Celebrity Analyst Holds Line On Us Forecasts

The Age

Tuesday August 31, 2004

Malcolm Maiden

The US sharemarket has been in a rut since the end of January and is 11 per cent below where Abby Joseph Cohen thinks it should be - but Goldman Sachs' celebrity analyst is holding the line.

Economic growth was slowing in America, but to a pace of about 3 per cent a year that was "consistent with a long period of economic expansion", New York-based Ms Cohen said in Melbourne yesterday during a whistle-stop tour.

Wall Street's S&P 500 Index was idling at just over 1100 points at the end of last week, well off a low of 800 points reached in March last year ahead of the Iraq war, but 4.3 per cent below its 2004 high in February, and even further below Ms Cohen's rolling 12-month target of 1250 points.

Current share prices reflected "some nervousness" about issues including the economic outlook and wild-cards including terrorism.
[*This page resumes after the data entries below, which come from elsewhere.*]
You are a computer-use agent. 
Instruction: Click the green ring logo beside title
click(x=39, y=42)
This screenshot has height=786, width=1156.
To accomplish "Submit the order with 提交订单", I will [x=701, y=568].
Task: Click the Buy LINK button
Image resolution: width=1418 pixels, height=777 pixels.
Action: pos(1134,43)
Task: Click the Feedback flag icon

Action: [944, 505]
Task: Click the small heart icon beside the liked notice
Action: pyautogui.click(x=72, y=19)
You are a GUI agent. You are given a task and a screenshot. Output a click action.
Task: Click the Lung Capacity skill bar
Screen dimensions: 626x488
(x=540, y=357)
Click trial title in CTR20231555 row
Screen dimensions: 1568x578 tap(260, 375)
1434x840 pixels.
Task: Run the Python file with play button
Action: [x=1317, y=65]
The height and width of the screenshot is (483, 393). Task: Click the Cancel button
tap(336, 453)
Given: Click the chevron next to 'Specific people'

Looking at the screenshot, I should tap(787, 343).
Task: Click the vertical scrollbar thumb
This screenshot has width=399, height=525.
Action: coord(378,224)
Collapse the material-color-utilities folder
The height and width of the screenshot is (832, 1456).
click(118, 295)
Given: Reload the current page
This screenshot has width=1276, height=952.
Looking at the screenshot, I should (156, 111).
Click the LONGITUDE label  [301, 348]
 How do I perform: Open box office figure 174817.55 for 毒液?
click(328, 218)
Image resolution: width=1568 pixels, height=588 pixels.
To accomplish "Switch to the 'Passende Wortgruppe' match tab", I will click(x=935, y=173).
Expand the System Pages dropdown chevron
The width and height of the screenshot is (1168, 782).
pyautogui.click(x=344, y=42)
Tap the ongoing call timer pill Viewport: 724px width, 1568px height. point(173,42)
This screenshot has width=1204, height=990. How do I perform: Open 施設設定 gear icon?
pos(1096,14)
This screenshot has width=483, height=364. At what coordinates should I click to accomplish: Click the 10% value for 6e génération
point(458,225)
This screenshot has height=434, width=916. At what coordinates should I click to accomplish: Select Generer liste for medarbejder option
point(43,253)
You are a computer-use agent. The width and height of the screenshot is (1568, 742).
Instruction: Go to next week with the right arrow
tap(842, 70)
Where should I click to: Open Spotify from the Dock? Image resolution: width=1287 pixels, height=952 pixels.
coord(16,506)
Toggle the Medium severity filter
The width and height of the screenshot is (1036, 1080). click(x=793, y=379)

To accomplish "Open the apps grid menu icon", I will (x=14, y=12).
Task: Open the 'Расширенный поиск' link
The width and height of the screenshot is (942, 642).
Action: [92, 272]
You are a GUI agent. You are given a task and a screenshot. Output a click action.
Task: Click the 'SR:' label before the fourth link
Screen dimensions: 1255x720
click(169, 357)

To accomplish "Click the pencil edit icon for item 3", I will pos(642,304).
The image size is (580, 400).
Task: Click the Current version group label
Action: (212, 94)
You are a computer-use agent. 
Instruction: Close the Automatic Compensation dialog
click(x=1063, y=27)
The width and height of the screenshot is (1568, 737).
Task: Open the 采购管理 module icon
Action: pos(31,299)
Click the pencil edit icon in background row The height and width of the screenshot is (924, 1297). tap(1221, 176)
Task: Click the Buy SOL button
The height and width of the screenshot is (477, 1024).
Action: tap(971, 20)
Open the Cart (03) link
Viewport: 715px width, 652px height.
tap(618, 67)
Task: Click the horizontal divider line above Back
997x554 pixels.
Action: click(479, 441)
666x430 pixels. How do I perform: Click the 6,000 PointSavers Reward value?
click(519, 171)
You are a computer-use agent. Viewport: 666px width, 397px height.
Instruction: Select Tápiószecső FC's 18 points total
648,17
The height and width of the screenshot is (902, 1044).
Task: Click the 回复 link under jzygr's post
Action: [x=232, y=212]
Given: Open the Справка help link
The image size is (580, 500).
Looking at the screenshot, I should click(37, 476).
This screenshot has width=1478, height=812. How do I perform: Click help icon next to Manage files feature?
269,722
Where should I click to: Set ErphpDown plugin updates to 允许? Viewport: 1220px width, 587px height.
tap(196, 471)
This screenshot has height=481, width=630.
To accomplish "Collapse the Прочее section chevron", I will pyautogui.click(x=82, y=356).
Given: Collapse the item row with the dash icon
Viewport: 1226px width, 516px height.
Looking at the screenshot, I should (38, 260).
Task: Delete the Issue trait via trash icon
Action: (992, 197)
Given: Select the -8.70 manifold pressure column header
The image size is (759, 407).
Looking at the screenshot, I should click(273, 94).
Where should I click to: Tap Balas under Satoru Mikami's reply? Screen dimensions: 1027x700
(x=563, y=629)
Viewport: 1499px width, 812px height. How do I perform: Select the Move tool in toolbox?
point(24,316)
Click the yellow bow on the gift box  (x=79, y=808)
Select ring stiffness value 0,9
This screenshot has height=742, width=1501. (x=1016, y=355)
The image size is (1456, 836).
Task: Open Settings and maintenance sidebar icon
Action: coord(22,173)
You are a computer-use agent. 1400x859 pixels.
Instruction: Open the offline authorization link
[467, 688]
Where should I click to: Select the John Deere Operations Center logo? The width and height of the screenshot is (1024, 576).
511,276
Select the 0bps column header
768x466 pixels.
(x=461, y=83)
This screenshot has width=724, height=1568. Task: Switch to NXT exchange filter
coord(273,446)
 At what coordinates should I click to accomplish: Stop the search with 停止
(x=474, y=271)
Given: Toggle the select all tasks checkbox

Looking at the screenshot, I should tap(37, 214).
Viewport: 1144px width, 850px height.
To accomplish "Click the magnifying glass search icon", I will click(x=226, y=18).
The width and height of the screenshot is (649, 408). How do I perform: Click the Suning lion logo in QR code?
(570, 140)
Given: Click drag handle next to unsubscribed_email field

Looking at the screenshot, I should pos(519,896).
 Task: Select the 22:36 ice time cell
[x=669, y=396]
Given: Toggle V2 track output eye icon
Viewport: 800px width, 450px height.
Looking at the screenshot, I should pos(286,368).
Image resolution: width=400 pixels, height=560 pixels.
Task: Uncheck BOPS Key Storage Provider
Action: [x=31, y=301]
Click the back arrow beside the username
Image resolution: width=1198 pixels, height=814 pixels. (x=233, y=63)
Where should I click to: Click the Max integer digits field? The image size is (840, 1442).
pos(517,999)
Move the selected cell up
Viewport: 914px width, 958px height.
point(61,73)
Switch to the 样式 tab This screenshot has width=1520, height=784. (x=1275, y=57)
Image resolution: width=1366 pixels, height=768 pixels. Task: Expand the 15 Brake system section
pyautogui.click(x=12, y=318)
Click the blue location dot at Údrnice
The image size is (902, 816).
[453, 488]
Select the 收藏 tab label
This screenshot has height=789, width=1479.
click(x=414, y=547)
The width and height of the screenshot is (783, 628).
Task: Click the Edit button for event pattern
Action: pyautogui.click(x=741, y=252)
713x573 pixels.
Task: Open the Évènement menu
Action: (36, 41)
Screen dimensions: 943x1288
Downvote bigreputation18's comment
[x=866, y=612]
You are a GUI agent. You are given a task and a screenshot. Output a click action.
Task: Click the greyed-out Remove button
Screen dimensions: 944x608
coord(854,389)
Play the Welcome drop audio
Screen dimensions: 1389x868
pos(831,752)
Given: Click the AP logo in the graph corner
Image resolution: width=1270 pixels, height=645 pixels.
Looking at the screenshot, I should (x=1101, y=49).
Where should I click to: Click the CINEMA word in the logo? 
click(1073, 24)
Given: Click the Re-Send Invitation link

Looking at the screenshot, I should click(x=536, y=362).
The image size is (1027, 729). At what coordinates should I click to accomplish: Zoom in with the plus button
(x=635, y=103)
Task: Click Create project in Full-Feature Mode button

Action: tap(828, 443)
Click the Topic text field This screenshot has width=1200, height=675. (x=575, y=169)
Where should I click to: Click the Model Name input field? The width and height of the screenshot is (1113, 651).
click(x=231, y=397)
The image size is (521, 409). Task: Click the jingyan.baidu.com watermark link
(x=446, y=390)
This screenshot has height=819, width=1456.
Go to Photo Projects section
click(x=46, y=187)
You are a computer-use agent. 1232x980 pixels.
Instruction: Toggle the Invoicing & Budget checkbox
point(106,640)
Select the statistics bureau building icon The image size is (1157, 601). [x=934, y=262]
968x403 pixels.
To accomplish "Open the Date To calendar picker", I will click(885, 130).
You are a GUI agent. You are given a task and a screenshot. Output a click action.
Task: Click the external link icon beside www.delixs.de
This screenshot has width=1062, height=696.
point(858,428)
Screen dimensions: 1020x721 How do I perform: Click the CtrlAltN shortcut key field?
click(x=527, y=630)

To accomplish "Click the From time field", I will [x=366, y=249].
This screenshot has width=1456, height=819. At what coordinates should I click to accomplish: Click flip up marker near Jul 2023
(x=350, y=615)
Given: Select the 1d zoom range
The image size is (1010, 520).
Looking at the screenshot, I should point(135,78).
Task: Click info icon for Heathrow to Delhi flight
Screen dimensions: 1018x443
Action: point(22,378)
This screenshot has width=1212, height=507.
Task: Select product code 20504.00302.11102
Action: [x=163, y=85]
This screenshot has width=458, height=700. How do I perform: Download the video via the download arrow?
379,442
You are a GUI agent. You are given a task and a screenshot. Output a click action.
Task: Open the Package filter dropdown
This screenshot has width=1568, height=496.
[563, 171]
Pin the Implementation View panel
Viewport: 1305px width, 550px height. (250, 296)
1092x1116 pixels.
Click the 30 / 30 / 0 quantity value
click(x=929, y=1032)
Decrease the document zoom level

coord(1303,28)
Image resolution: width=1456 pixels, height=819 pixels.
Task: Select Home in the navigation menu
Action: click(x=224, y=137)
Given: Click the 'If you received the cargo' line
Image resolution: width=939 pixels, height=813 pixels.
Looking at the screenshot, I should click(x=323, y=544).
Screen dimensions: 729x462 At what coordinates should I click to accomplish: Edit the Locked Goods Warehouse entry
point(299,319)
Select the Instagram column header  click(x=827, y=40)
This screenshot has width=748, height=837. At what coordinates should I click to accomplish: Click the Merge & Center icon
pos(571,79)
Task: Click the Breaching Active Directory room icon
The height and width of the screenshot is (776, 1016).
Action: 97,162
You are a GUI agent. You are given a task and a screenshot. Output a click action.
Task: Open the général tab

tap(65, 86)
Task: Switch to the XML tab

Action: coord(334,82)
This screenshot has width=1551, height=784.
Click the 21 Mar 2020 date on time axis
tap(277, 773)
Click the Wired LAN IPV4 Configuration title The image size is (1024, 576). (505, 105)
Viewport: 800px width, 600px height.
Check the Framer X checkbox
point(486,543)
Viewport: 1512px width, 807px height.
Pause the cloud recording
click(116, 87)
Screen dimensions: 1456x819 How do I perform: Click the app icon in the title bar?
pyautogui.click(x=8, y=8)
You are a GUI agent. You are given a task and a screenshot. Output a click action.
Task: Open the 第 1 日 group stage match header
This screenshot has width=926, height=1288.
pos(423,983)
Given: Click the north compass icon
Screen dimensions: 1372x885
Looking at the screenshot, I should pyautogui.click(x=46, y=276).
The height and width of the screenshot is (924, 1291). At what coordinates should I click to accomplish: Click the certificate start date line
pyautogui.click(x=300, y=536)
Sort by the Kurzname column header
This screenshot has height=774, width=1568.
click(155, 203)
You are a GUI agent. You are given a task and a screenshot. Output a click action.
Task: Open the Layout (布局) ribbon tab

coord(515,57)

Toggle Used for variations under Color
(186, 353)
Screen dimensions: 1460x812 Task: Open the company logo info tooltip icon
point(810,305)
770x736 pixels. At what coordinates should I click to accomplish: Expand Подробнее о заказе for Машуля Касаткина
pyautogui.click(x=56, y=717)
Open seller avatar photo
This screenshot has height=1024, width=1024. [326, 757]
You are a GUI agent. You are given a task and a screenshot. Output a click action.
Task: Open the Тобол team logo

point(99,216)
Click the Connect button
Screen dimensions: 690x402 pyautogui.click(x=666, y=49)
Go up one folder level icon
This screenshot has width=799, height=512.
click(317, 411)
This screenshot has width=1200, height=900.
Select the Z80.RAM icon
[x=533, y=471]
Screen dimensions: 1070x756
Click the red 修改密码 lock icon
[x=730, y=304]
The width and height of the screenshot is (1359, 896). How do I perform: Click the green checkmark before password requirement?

For investors everywhere, "the age of innocence is over", Ms Cohen said.

The risk premium built into US shares had declined from around 90 per cent early last year before the Iraq war to about 65 per cent, but was above the neutral level of 50 per cent, and offered investors some insurance, she added.

On Goldman's modelling, shares in the S&P 500 Index were undervalued on the basis of cautious economic assumptions, including 3 per cent economic growth, a further rise of half a percentage point in US interest rates and earnings growth for the S&P companies of about 7 per cent in 2005.

Possible triggers for a market rally included confirmation that the economy was on a 3 per cent growth path, the US election decision in November and traditional end-of-year liquidity-driven buying.

US companies were also close to finishing audits of their management systems required by America's Sarbanes-Oxley Act, Ms Cohen said. Mergers, acquisitions and other investments might have been held back to simplify the management audit process and could be activated when that job was complete - at year-end in the case of large corporations.

Ms Cohen's optimism will not surprise those who have followed her over the years. Her accurate and generally bullish market predictions made her a star during the 1990s share boom, and she is still a member of Wall Street's tipster A Team, despite prematurely calling the end of the 2000-02 bear market.